Until recently PASM had two gasoline-engined trams. One held 50 passengers; the other 40. We offer three tram tours daily, at 10 AM, 11:30 AM, and 1:30 PM (plus a 3 PM tour during our busy season). Depending on demand, we could drive both trams on a tour and accommodate up to 90 passengers. In October the museum replaced the old gas-engined trams with new electric ones, which are awesome … but considerably smaller. The big one carries 34, the little one 16, for a total of just 50 passengers if we double up. The museum charges $6 per passenger for these tours, so the smaller capacity is a hit to the pocketbook, and I expected them to confront that fact sooner or later.

Sooner, it turns out. They announced new policies at a tram docent meeting yesterday. Instead of driving and narrating three hour-long tours at 10, 11:30, and 1:30, we’re now to do six 45-minute tours, starting every hour (10, 11, 12, 1, 2, and 3 o’clock). Using both trams per tour, we can handle up to 50 passengers, or 300 total for the day.

What bothers me is they’re telling us the new procedures are based on feedback from museum visitors. It seems pretty obvious the new procedures are actually meant to help the museum sell as many, or more, tram seats as in the past, and I just wish they’d be up front about it. Because, honestly, if you were running the place, you’d be doing the same thing, and we’re all grownups in this room, right?
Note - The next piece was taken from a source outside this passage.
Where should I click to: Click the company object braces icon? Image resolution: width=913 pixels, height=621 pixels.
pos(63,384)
So … apart from the money aspect, how to shorten a tour of 150 outdoor display aircraft to 45 minutes? I’ve been doing the old tours in an hour or just under, talking about 80-90 aircraft (my narration had to be factually correct but otherwise was up to me). What they want us to do now is to cover 30 or so designated aircraft, and memorize a museum-approved script to go with each. In theory, cutting the tour to just 30 planes and sticking to the script, we can do the tour in 35 minutes, which leaves 10 free minutes to talk about additional aircraft of our choosing.

One of the reasons I don’t buy the museum’s story about basing these new procedures on visitor feedback is the choice of aircraft to cover. Most are ones I know visitors come to see, like our former Air Force One, but a few (the British Gnat trainer and the German/French Alphajet trainer among them) are ones I have never ever heard a visitor express the slightest interest in. It’s not just me; to a man (unfortunately, at the moment we are all men) we’re scratching our heads over some of the museum’s choices.
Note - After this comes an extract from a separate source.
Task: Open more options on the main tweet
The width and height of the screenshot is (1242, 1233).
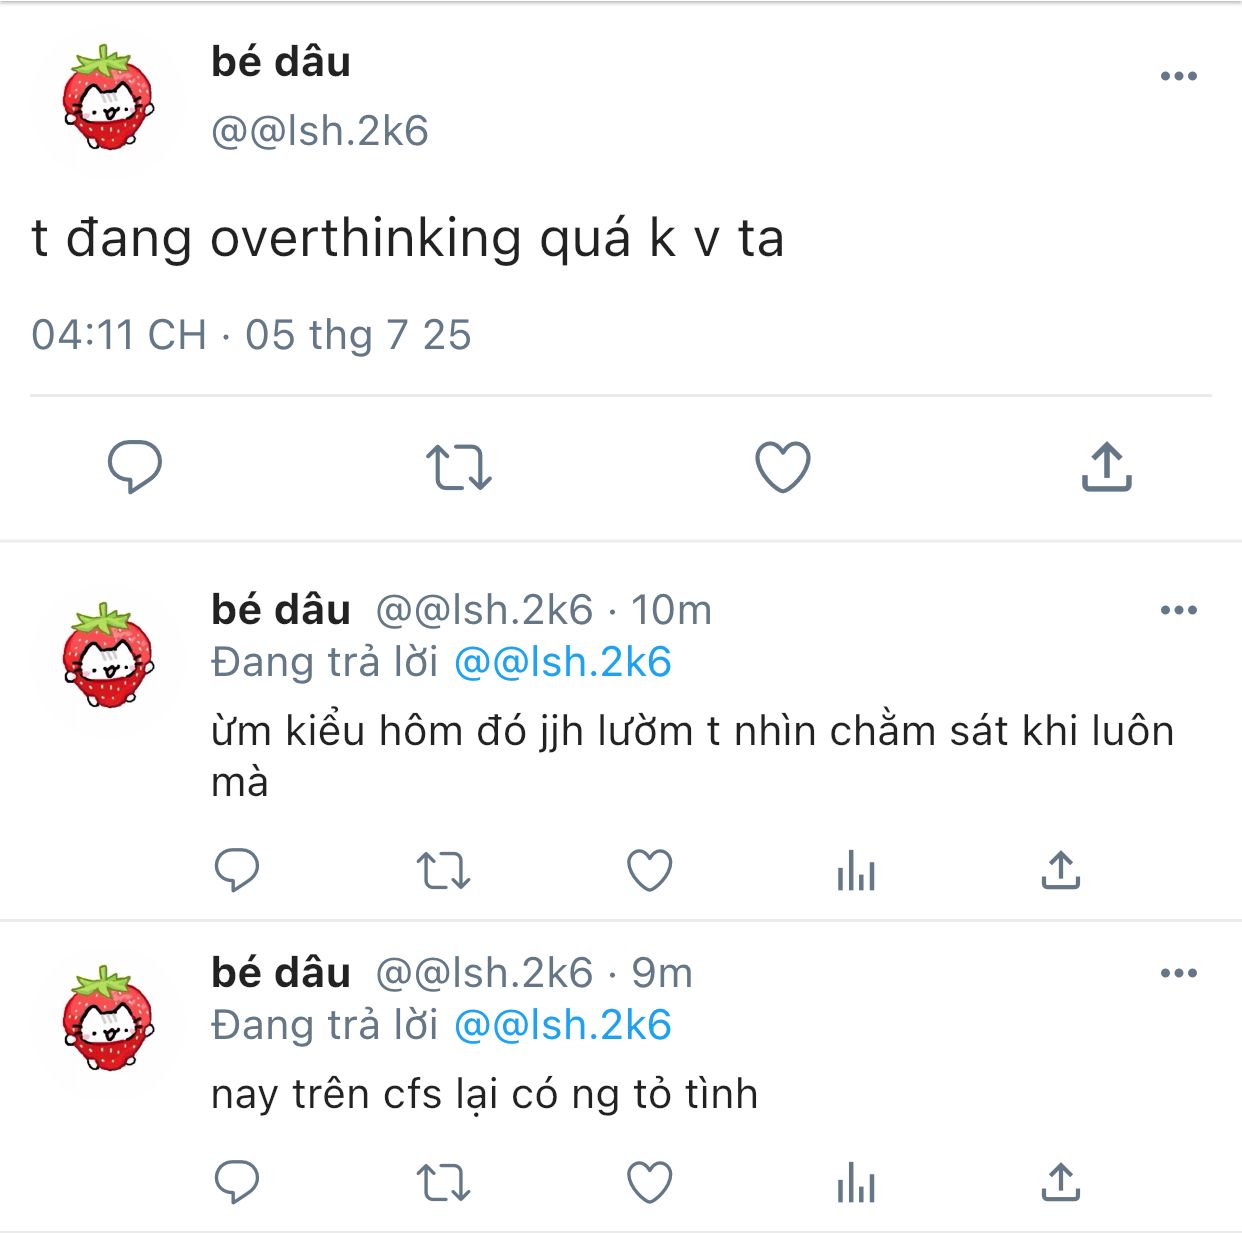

One volunteer, a 15-year veteran, was so upset he stood up, announced his immediate retirement, and walked out of the room (it would have been a more powerful statement if he hadn’t forgotten his jacket and had to come back to get it). As for me, I told our volunteer coordinator, the young woman who introduced these new policies, that we’re getting close to the point where they ought to start paying us for what we do, given that we’re making so much money for the museum. Of course it was a pop-off remark, and I don’t expect anything of the kind, but the museum’s doing its best to turn a fun volunteer activity into actual work, and I expect we’ll lose another volunteer or two in the coming weeks. Why? Well, our busy season is just starting, and the reality of three to four tram docents (most days it’s three, some days just two) splitting up to twelve tours a day is going to sink in toot sweet.

As I said, I’m still thinking about it. I’m in … I’ll do my best to make it work, but will it still be fun? That remains to be seen. It’s a good thing I love old planes and learning new things, is all I have to say for now.